ACTION ITEM:
Look through the lines below; wherever the word "price" appears, copy that line.

LISTED ENTRIES:
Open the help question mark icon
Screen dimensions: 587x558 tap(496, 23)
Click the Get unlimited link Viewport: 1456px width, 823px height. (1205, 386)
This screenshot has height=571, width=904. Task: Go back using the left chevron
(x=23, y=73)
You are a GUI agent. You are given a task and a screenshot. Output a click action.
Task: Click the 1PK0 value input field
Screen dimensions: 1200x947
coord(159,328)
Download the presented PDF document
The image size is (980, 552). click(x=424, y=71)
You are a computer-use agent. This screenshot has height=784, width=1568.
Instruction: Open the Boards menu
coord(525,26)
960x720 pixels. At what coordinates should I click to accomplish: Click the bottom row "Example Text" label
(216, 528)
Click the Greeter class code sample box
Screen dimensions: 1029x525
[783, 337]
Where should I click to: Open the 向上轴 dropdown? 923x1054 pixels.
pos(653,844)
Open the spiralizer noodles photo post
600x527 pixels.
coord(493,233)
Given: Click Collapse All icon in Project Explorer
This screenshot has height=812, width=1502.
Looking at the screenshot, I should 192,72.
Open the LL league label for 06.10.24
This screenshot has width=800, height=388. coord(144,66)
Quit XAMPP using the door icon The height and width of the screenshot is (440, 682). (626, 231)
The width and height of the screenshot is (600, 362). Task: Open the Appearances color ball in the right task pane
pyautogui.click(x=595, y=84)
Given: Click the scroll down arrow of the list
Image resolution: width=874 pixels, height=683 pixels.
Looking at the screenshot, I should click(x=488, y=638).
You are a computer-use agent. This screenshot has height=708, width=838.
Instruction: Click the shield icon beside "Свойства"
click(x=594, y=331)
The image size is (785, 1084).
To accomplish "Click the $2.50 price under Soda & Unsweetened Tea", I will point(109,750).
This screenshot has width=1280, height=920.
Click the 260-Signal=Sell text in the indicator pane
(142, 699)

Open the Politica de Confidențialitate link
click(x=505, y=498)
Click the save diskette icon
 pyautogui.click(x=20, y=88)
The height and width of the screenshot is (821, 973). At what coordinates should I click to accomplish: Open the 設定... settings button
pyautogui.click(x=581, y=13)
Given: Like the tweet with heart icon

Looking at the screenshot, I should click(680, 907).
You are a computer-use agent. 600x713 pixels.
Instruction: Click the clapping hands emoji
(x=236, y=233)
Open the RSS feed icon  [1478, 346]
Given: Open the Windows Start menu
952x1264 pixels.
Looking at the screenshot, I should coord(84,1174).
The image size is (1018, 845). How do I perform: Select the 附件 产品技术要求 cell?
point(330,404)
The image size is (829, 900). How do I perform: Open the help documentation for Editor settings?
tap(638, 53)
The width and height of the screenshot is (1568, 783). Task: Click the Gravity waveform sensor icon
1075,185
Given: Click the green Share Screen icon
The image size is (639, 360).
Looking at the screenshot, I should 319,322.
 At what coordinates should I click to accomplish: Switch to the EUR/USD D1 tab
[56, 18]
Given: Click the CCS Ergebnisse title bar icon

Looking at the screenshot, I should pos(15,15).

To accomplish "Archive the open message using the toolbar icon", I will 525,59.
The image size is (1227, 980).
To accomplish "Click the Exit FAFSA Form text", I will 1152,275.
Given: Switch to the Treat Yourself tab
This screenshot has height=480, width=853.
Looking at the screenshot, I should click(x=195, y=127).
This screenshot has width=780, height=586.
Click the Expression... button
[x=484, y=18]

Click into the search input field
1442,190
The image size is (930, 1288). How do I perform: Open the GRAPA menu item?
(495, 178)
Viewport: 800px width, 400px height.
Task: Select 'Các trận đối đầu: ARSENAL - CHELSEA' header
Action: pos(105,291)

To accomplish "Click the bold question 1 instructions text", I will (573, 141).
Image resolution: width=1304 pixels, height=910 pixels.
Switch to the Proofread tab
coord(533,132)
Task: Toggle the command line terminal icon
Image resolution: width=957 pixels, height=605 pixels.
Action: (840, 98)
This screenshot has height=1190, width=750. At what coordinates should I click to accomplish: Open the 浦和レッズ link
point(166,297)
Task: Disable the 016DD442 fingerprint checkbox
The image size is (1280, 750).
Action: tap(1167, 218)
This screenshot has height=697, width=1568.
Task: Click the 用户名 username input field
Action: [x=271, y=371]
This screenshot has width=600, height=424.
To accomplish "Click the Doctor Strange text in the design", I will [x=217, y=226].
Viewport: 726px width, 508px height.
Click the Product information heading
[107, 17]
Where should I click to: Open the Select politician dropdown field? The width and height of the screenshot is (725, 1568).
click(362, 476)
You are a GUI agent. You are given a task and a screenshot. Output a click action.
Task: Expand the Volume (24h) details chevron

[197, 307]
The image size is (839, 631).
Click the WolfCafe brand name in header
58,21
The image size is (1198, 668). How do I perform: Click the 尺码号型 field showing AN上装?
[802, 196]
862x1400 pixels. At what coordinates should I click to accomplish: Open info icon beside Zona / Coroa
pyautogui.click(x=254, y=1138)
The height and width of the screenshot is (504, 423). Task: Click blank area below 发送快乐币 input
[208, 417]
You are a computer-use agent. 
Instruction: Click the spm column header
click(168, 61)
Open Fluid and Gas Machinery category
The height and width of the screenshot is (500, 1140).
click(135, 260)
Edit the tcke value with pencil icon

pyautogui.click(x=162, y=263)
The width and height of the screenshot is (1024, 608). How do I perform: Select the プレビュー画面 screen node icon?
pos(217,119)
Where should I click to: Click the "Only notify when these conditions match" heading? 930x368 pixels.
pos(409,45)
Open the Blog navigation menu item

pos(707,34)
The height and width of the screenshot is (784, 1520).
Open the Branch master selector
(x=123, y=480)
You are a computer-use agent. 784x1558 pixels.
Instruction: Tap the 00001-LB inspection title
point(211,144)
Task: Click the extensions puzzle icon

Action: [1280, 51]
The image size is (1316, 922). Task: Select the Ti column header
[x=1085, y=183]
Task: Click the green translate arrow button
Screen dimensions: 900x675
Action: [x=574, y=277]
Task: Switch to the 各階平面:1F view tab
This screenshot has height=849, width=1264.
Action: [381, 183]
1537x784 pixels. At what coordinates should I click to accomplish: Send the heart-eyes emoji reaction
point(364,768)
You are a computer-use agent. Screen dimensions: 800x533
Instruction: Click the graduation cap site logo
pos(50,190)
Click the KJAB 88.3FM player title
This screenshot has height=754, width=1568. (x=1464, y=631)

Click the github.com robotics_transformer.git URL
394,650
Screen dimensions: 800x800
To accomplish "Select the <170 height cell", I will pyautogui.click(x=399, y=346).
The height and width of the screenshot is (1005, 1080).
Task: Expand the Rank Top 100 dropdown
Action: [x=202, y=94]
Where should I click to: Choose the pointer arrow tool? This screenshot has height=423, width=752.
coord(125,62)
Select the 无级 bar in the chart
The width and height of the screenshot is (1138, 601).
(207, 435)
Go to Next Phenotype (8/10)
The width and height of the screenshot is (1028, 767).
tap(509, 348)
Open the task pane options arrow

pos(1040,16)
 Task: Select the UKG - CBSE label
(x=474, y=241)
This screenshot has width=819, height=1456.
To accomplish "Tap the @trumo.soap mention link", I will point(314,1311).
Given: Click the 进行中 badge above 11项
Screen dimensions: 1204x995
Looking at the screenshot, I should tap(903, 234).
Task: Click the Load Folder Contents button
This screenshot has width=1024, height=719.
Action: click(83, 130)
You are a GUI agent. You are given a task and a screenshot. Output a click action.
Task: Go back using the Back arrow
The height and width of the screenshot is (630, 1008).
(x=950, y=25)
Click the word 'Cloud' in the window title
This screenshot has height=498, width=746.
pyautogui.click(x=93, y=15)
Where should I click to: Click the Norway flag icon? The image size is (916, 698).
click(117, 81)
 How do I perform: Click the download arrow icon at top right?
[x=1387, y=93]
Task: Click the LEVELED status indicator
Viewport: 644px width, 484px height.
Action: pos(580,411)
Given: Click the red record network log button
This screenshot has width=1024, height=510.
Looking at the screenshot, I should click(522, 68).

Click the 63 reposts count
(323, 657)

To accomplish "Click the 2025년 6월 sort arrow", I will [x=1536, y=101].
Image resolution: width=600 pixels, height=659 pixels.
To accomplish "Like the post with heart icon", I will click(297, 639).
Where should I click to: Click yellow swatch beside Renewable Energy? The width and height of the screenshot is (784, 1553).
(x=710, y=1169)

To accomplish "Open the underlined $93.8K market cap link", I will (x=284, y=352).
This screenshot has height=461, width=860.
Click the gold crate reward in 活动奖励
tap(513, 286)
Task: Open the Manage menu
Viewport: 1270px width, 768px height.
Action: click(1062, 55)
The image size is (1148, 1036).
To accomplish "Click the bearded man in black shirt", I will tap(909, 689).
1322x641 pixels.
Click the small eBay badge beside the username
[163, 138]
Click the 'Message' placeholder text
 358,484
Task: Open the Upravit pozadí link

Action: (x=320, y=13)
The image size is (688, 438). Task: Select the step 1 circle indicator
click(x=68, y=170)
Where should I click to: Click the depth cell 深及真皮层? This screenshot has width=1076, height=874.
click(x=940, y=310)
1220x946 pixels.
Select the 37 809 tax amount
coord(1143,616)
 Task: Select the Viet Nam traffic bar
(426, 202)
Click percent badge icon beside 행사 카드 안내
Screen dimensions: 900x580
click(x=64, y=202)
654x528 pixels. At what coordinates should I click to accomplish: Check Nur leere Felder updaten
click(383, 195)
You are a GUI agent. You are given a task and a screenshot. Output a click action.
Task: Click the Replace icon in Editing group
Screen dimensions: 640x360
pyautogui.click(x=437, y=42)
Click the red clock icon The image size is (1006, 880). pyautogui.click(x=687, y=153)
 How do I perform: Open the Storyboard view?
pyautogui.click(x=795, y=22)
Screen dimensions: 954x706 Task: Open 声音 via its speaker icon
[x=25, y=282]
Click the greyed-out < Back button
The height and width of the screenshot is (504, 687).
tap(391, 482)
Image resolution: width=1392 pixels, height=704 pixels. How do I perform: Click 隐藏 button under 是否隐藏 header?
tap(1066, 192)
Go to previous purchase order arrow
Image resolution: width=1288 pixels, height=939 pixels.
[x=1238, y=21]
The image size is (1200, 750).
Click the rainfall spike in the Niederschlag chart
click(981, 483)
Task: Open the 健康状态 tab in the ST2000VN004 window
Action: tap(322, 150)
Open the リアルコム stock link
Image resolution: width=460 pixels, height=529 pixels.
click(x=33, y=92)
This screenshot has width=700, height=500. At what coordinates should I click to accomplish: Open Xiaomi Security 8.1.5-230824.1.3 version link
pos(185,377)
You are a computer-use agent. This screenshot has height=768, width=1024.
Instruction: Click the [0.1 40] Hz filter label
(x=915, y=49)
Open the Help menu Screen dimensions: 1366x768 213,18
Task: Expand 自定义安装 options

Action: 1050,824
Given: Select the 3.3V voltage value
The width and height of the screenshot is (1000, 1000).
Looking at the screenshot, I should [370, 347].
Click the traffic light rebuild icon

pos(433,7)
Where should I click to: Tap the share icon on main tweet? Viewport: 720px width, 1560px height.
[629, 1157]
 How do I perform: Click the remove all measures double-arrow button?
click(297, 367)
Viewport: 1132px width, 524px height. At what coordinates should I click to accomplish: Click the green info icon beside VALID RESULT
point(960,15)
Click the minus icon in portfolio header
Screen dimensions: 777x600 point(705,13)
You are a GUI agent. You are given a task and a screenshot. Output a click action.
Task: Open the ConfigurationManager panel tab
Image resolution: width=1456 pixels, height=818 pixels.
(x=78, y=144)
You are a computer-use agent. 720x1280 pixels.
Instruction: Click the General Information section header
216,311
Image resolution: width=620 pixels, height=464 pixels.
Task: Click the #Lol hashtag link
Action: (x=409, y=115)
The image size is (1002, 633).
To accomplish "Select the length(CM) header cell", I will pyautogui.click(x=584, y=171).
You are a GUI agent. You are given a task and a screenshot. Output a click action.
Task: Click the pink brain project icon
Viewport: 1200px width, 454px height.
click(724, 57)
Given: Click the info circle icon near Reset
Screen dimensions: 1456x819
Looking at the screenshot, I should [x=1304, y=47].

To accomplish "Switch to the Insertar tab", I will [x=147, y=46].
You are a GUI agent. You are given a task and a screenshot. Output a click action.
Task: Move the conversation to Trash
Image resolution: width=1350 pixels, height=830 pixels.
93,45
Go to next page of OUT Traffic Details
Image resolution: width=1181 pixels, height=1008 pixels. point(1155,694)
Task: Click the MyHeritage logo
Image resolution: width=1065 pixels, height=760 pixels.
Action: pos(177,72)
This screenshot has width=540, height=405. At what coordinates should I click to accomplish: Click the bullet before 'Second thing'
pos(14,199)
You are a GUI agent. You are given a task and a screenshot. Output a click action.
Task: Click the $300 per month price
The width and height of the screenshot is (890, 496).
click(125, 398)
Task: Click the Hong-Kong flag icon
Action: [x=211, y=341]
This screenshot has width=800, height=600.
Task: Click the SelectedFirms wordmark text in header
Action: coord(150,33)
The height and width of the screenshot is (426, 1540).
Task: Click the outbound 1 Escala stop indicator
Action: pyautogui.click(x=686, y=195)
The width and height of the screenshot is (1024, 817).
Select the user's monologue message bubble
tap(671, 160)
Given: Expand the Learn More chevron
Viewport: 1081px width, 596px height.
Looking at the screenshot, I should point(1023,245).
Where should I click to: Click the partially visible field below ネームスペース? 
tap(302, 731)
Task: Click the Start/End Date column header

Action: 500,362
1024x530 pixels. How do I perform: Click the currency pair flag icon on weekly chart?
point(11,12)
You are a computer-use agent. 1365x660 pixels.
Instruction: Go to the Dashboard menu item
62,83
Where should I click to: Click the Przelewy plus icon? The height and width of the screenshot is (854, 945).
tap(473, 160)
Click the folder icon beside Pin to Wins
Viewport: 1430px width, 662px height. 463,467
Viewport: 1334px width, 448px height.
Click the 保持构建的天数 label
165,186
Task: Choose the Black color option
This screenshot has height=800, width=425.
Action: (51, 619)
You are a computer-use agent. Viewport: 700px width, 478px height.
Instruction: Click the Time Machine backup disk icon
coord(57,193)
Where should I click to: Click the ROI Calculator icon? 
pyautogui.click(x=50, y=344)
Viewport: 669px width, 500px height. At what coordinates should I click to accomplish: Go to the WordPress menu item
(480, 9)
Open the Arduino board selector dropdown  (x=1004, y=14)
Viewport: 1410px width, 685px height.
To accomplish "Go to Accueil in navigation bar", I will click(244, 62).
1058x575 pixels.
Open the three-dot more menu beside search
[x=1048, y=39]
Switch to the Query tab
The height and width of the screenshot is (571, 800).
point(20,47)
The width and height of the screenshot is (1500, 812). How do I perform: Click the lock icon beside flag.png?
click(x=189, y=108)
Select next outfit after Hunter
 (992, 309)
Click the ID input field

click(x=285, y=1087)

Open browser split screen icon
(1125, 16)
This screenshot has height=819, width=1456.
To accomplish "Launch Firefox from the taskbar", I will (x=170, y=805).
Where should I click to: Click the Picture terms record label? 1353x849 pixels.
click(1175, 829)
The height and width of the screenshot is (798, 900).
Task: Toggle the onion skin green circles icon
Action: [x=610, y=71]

YOUR SOLUTION:
To accomplish "Click the $2.50 price under Soda & Unsweetened Tea", I will point(109,750).
Task: Click the $300 per month price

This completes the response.